**Assignment:**
Locate "The height and" in the records below, then copy its line and every following line exactly, without the pictures.

**Materials provided:**
■ ■ ■ ■
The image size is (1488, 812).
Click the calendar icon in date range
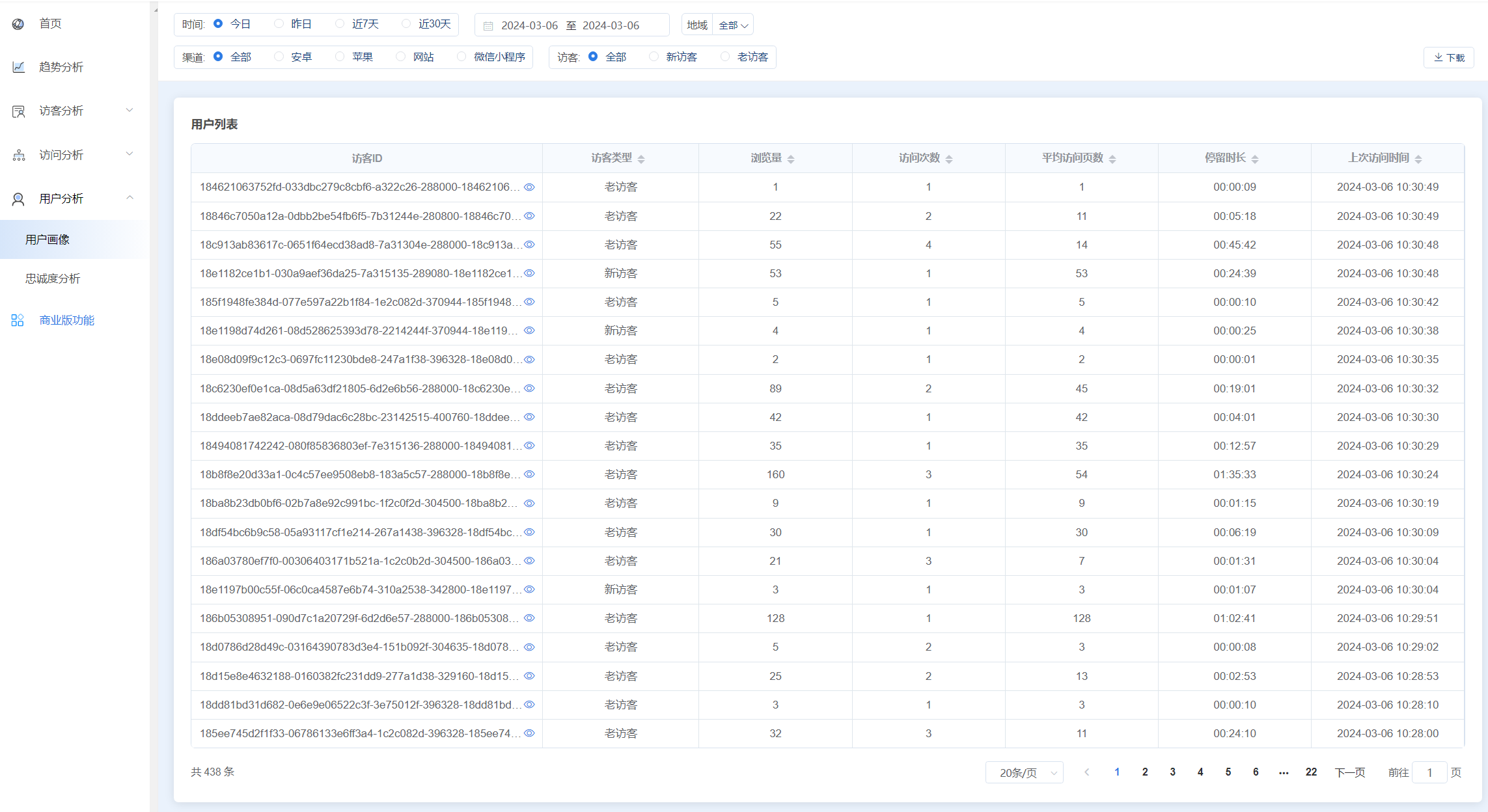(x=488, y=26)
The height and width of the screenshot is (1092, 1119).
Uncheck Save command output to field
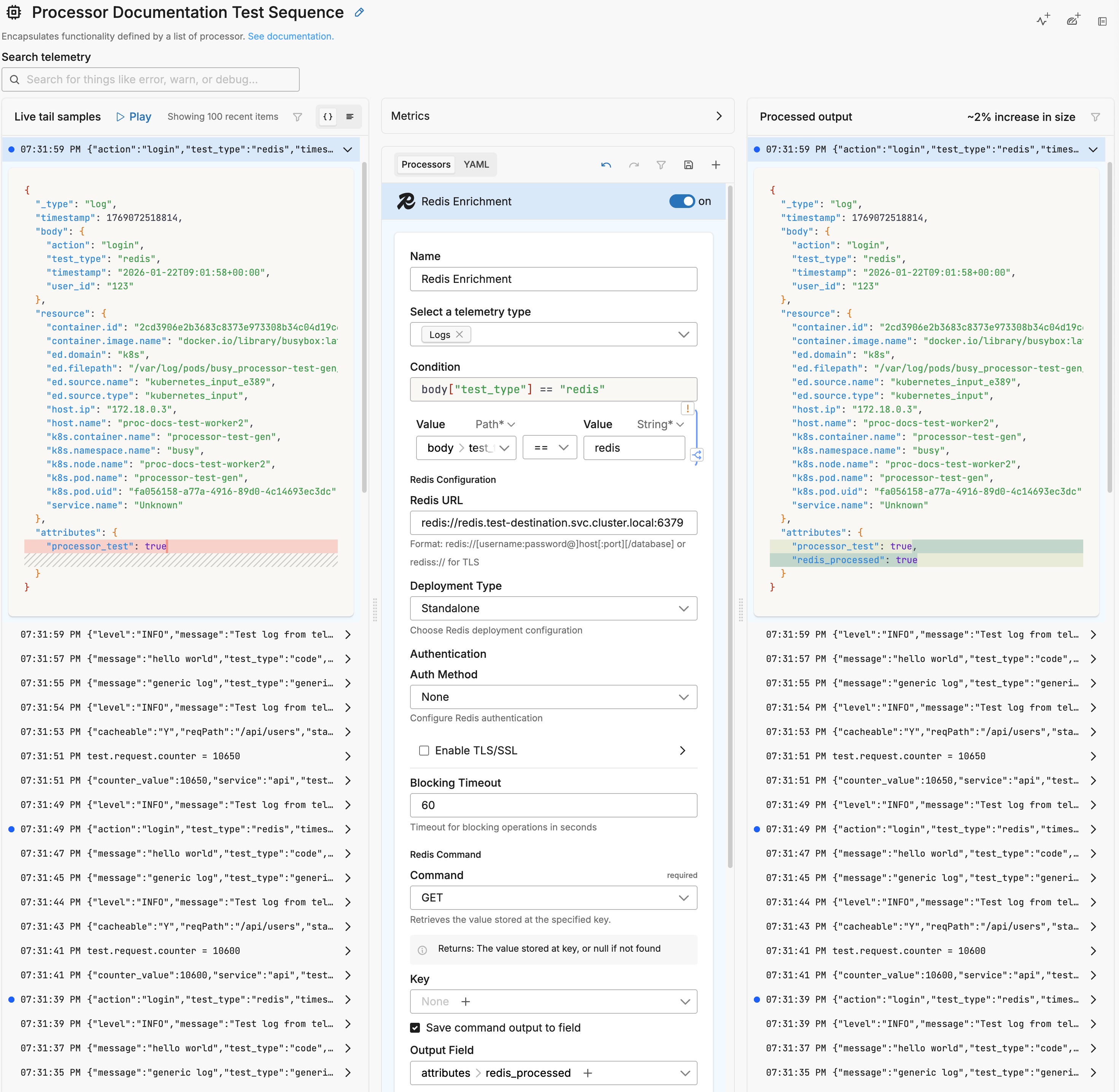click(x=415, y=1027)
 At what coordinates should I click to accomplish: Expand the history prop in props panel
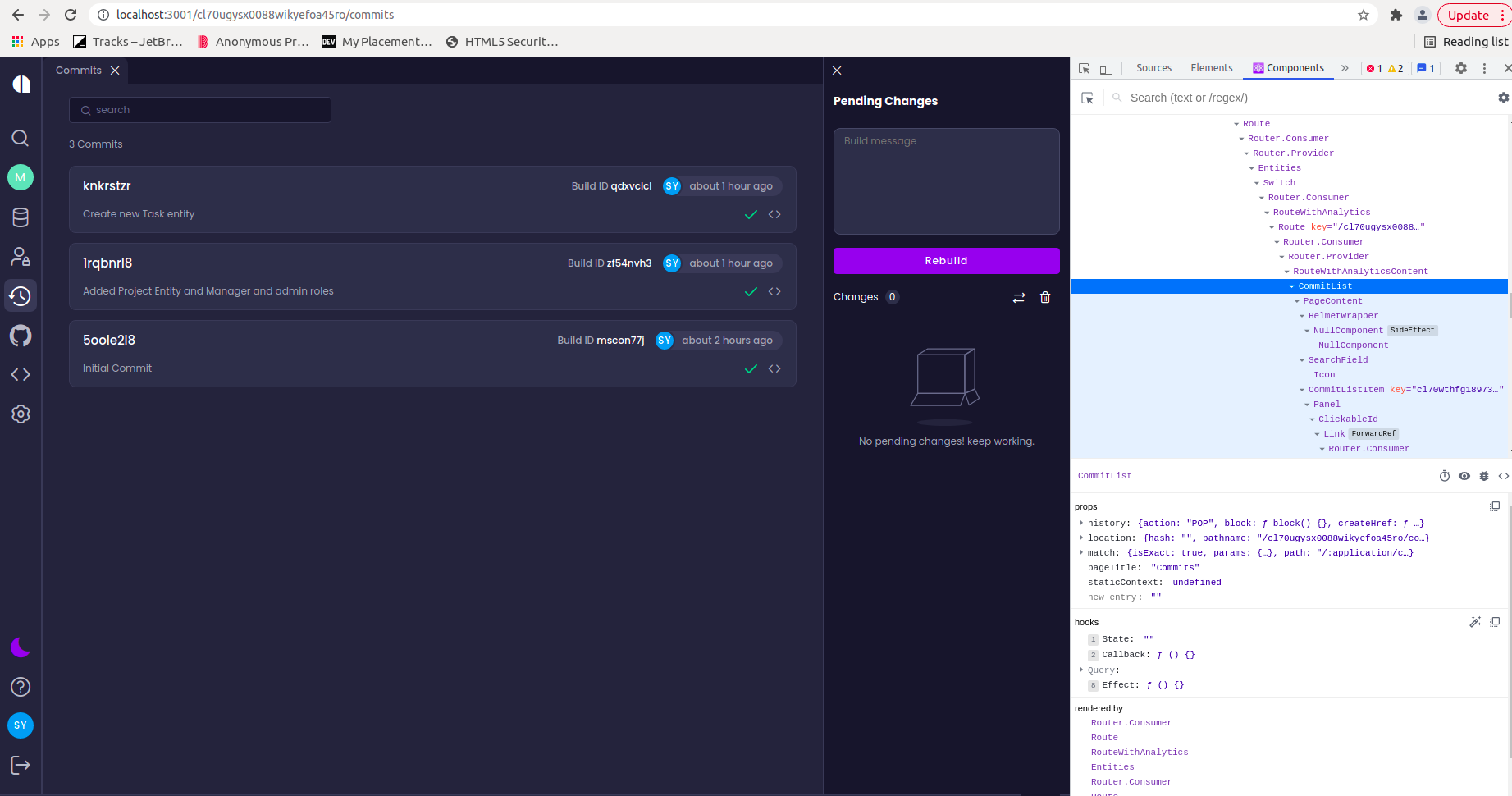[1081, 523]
■ ■ ■ ■
**Reply to the exercise:**
The height and width of the screenshot is (1092, 1119).
Uncheck Save command output to field
click(x=415, y=1027)
 At what coordinates should I click to accomplish: Expand the history prop in props panel
[1081, 523]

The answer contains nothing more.